*Set exercise:*
Collect each of the lines below that contains the string "link", and copy them out. Treat case as significant.

>> start Extracted entries

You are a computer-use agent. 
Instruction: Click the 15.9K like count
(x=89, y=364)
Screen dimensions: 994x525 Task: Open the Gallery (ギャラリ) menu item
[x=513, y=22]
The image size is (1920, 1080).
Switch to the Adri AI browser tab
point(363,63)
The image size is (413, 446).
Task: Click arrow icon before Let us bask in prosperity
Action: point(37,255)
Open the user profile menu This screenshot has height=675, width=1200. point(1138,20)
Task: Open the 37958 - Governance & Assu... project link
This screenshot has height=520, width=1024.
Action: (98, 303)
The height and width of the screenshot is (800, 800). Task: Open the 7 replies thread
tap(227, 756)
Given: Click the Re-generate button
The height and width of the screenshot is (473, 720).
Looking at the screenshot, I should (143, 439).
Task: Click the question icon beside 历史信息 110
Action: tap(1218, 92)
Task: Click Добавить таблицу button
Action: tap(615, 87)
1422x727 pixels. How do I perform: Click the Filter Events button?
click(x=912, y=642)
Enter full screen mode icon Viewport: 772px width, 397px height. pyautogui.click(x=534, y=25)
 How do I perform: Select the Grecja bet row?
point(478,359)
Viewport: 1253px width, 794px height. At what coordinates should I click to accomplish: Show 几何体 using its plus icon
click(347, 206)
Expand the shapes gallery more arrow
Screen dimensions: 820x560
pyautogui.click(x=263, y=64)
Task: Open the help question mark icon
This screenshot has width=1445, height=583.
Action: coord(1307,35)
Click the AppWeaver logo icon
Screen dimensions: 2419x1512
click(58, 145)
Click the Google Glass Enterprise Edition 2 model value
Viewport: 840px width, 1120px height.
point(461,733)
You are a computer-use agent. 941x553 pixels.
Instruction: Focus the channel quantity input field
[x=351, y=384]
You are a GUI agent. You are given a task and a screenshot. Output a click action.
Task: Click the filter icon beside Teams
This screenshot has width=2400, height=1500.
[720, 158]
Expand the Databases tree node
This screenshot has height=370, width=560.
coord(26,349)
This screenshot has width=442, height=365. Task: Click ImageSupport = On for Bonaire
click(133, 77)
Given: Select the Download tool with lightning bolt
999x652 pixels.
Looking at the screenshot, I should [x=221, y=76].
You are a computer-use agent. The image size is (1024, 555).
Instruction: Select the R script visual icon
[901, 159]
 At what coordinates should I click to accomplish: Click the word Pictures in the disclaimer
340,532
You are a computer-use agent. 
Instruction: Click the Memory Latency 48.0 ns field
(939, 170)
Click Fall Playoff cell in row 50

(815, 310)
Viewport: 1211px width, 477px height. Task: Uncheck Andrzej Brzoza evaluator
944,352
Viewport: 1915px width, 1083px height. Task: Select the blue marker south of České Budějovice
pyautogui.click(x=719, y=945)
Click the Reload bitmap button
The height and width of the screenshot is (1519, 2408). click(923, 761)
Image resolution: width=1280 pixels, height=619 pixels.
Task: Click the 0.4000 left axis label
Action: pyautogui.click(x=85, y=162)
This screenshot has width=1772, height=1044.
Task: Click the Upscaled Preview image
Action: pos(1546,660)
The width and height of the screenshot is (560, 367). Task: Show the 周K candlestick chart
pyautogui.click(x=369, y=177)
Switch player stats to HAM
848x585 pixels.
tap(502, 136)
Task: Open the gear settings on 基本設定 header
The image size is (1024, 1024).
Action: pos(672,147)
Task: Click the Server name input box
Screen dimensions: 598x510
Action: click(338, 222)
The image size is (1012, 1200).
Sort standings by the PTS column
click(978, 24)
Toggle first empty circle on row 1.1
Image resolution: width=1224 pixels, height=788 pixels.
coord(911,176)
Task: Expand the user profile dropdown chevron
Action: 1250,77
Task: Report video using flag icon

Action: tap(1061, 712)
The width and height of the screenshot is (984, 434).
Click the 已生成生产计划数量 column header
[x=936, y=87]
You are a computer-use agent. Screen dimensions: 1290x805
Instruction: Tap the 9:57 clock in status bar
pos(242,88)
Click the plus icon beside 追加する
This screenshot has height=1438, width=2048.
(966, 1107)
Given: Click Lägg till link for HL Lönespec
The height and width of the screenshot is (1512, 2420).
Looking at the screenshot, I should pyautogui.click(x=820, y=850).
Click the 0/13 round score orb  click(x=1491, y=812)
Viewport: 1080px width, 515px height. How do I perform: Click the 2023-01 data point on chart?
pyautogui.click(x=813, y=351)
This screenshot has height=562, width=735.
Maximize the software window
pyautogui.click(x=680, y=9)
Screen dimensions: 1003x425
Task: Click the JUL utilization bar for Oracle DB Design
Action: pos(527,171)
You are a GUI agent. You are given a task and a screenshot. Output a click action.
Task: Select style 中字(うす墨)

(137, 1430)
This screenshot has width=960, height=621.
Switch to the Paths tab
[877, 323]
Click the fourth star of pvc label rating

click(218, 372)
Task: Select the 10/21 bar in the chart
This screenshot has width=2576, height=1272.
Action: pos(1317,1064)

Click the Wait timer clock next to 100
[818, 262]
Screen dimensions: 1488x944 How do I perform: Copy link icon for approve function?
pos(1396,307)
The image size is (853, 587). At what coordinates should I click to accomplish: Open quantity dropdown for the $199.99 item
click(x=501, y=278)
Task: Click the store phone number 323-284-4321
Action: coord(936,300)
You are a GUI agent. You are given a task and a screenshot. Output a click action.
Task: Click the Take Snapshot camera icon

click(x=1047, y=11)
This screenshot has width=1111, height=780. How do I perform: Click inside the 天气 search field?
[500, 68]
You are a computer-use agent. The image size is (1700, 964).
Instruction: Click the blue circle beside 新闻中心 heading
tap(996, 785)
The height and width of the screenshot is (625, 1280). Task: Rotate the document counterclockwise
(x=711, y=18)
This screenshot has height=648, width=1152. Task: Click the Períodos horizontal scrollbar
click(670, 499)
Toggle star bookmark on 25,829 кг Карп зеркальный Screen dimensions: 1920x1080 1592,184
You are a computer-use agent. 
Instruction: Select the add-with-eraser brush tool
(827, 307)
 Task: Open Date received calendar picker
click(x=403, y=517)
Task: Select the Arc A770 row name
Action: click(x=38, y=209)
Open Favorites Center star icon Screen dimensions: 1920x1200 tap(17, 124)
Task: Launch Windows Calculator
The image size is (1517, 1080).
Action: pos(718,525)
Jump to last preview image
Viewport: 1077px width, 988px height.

>> end Extracted entries

*Exercise solution:*
Task: Open the 37958 - Governance & Assu... project link
Given: Click Lägg till link for HL Lönespec
Screen dimensions: 1488x944 How do I perform: Copy link icon for approve function?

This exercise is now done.